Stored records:

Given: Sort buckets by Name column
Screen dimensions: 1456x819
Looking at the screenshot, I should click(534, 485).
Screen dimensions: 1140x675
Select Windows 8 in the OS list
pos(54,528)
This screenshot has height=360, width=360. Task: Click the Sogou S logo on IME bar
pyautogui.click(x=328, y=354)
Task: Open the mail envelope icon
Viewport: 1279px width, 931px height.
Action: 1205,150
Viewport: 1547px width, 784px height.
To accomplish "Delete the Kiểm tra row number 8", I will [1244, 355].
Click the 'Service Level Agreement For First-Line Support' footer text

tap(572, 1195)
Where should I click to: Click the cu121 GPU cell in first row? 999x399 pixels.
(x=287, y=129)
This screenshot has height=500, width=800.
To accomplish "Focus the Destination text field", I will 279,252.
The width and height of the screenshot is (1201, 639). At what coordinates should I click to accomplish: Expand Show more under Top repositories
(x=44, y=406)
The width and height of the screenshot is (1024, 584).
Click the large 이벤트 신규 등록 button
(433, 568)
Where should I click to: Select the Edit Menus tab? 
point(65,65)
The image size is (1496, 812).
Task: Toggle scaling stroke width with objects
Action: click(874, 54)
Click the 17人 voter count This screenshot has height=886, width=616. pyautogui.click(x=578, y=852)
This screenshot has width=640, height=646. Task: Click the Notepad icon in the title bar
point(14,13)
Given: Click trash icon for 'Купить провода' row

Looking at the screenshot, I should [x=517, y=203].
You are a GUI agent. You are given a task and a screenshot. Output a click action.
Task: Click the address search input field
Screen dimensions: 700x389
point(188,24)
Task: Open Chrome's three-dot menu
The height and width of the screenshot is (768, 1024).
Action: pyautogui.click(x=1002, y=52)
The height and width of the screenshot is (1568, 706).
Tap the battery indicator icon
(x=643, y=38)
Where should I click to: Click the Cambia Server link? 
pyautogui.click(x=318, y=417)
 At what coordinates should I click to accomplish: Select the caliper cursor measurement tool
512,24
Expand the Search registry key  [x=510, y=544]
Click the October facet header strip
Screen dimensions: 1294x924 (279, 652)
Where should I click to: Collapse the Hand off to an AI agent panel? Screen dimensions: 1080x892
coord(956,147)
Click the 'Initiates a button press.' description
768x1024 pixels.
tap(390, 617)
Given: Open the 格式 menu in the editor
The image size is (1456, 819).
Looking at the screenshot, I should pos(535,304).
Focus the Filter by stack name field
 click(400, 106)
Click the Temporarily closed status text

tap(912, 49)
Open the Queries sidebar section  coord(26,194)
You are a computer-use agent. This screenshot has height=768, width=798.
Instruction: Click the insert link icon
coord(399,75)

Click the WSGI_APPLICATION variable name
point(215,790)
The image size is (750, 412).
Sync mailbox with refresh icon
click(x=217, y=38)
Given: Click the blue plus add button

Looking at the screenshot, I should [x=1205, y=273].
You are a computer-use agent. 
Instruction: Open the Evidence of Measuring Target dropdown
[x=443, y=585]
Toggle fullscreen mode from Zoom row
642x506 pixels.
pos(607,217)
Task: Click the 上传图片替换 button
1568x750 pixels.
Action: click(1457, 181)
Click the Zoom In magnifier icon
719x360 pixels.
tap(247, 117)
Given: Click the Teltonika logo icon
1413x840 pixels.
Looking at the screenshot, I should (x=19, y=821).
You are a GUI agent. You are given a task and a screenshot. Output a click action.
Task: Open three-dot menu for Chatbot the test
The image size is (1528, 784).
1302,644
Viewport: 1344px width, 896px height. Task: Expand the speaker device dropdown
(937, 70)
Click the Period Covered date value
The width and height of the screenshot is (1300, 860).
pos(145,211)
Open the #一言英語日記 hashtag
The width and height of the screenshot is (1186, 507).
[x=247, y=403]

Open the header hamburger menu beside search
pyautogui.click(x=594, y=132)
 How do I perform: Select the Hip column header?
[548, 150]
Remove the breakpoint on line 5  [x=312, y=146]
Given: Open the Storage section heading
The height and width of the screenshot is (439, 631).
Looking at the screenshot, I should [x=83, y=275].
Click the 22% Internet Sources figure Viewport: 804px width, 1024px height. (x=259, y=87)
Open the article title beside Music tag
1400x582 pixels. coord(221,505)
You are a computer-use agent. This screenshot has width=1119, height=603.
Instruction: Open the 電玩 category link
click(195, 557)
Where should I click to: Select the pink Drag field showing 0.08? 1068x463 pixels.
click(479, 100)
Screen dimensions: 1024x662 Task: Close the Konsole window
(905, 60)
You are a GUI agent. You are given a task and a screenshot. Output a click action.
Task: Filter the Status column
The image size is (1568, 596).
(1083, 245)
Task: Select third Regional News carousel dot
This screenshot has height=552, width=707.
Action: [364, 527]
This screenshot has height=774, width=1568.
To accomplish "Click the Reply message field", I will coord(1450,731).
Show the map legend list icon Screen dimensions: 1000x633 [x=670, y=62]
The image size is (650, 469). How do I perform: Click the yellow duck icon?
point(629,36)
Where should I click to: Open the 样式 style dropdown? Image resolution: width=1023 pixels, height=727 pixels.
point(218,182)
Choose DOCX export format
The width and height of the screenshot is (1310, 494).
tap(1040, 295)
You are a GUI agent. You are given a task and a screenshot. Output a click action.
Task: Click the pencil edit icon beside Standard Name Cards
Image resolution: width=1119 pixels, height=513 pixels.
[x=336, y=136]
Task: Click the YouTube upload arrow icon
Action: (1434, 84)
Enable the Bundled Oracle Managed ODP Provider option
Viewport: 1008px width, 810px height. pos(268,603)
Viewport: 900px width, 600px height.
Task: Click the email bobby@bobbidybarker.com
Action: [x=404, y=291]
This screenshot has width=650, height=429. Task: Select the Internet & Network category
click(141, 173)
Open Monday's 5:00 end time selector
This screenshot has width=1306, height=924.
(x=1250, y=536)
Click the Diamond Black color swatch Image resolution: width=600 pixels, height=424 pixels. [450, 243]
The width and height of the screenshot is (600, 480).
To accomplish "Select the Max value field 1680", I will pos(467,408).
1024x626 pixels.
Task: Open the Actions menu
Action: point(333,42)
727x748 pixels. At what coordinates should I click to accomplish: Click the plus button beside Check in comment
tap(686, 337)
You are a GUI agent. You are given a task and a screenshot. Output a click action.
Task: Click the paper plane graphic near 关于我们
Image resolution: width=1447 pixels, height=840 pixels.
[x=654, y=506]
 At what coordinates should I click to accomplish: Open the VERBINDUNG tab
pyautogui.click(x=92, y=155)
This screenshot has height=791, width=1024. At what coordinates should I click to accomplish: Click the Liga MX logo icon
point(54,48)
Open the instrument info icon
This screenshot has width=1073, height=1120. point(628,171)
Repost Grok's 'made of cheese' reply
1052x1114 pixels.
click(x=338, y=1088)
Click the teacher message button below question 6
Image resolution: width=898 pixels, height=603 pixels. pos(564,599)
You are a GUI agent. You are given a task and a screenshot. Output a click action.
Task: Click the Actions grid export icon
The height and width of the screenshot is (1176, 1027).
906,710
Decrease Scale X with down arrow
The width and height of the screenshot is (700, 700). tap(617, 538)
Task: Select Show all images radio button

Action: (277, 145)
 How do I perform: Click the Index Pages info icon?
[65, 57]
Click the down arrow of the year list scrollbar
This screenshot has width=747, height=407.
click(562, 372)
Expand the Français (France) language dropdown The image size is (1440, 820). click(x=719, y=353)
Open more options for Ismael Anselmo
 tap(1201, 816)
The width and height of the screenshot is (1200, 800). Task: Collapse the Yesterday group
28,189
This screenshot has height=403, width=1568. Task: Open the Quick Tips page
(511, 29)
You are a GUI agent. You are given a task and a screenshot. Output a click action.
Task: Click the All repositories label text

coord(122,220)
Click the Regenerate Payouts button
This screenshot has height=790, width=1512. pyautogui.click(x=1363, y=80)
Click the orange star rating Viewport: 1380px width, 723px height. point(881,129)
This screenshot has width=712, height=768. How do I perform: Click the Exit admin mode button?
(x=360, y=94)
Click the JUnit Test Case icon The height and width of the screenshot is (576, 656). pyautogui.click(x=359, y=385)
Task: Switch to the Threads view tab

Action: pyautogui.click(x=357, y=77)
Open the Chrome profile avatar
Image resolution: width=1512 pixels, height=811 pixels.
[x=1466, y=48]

_REQUIRED WORK_. From the entries above, return exactly the line containing "Click the Period Covered date value", the line containing "Click the 22%", and all lines between, and nothing else.

_EXERCISE RESPONSE_.
Click the Period Covered date value
The width and height of the screenshot is (1300, 860).
pos(145,211)
Open the #一言英語日記 hashtag
The width and height of the screenshot is (1186, 507).
[x=247, y=403]

Open the header hamburger menu beside search
pyautogui.click(x=594, y=132)
 How do I perform: Select the Hip column header?
[548, 150]
Remove the breakpoint on line 5  [x=312, y=146]
Given: Open the Storage section heading
The height and width of the screenshot is (439, 631).
Looking at the screenshot, I should [x=83, y=275].
Click the 22% Internet Sources figure Viewport: 804px width, 1024px height. (x=259, y=87)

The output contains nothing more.